It can be seen that NOx is one of the important precursors to NO. A lower NO2 concentration will result in a lower level of NO, thus reducing the possibility of NO reacting with O3 and thus preventing accumulation of O3. In general, the change in urban NOx and O3 concentrations exhibits a negative correlation, where this phenomenon is particularly obvious in winter. This is because in summer, due to strong solar radiation, photochemical reactions are more dominant, which makes the environment more suitable for the accumulation of O3. In winter, the photochemical reaction is relatively weak during the day, so higher NO2 concentrations in a specific range are conducive to the consumption of O3. However, a lower concentration of NO2 makes it impossible for the O3 generated during the day to be further effectively converted (Zhao et al., 2018), which explains why the O3 concentrations in Anqing, Hefei, and Suzhou were not significantly reduced from January to March of 2020.


Distribution of the Six AQI Classes

A statistical analysis was conducted in this study to determine the distribution of the six AQI classes in January, February and March 2017–2019 and those in 2020, respectively.

As Fig. 4(A)(a) shows, in Anqing, in January 2017–2019, the proportions of classes I, II, III, IV, V and VI were 6.5%, 38.7%, 26.9%, 11.8%, 16.1% and 0%, respectively. In January 2020, the proportions of AQI classes I, II, III, IV, V, and VI were 22.6%, 48.4%, 29.0%, 0%, 0%, and 0%, respectively. It can be seen that during January 2020, the combined proportions of Class I and Class II increased from 45.2% to 71.0%, while the combined proportions of classes IV, V, and VI decreased from 28.0% to zero.

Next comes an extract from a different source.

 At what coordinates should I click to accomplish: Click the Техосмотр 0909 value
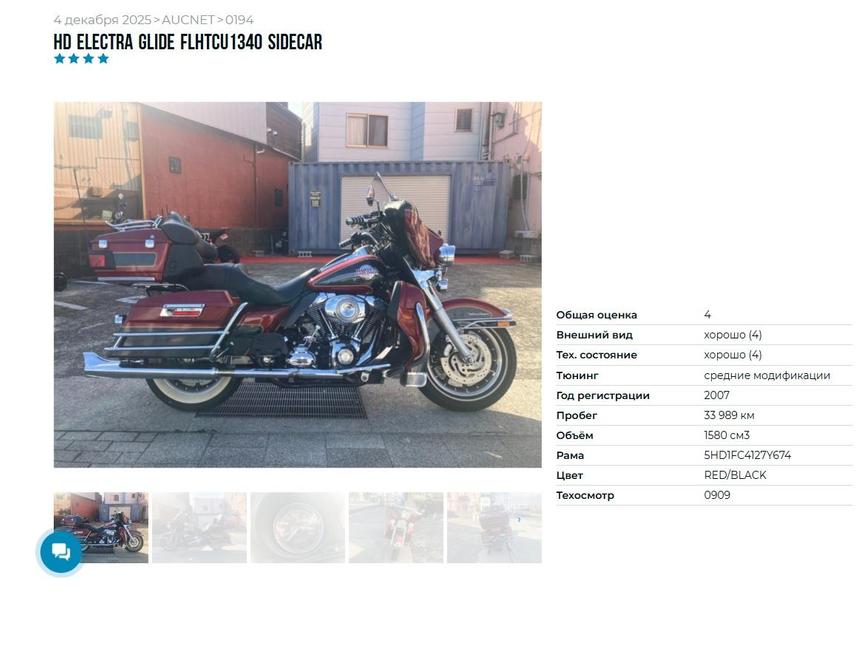point(717,495)
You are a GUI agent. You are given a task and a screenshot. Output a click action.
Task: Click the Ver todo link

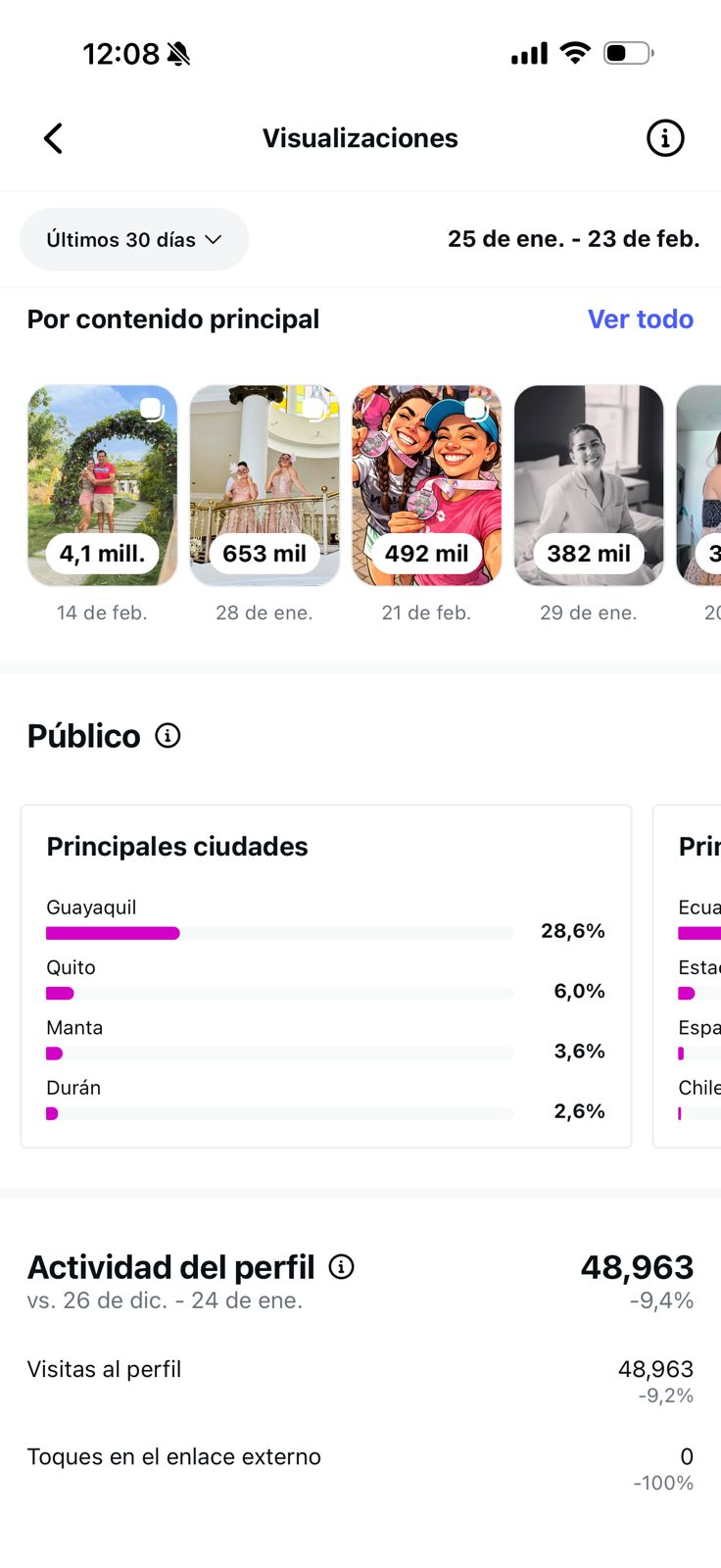[x=640, y=318]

In Hefei (Fig. 4(A)(a)), in the month of January 2017–2019, the proportions of AQI classes I, II, III, IV, V and VI were 9.7%, 31.2%, 35.5%, 16.1%, 7.5% and 0%, respectively. However, in January of 2020, the same AQI classes were 12.9%, 48.4%, 29.0%, 9.7%, 0%, and 0%, respectively. The combined proportions of Class I and II increased from 40.9% to 61.3%, and the combined proportion of classes IV, V, and VI decreased from 23.7% to 9.7%. It can be seen that the air quality in Anqing and Hefei in January 2020 improved compared with the same period in the previous three years.

For Suzhou (Fig. 4(A)(a)), which had no significant change in air quality, in January 2017–2019, the proportions of classes I, II, III, IV, V, and VI were 1.1%, 32.3%, 28.0%, 18.3%, 20.4%, and 0%, respectively. In January 2020, the AQI class proportions were 0%, 32.3%, 29.0%, 29.0%, 9.7%, and 0%. The combined proportion of Class I and Class II slightly decreased by 1.1%, and the combined proportions (38.7%) of classes VI, V, and VI were the same as those in January 2017–2019.

Fig. 4(A)(b) shows the distribution of the AQI classes for the three cities combination in January 2017–2019 and in January 2020, respectively. It can be seen that from 2017 to 2019, the distribution of AQI classes I, II, III, IV, V and VI in the three cities was 5.7%, 34.1%, 30.1%, 15.4%, 14.7% and 0%, respectively, but in January 2020, it was 11.8%, 43.0%, 29.0%, 12.9%, 3.2%, and 0%, respectively. The combined proportions of classes I and Ⅱ increased from 39.8% to 54.8%, while the proportions of classes VI, V and VI decreased from 30.1% to 16.1%, respectively. According to the data for the three cities, it can be seen that the air quality in Anhui Province in January 2020 improved compared with the same period in the previous three years. This may be because late January 2020 was the lunar New Year holiday in China. During this period, the factories were temporarily closed, resulting in a significant reduction in production and emissions. 

Fig. 4(A). The distribution of the six AQI classes (a) for Anqing, Hefei, and Suzhou in January 2017–2019 and January 2020, respectively and (b) for the three cities under observation.Fig. 4(A). The distribution of the six AQI classes (a) for Anqing, Hefei, and Suzhou in January 2017–2019 and January 2020, respectively and (b) for the three cities under observation.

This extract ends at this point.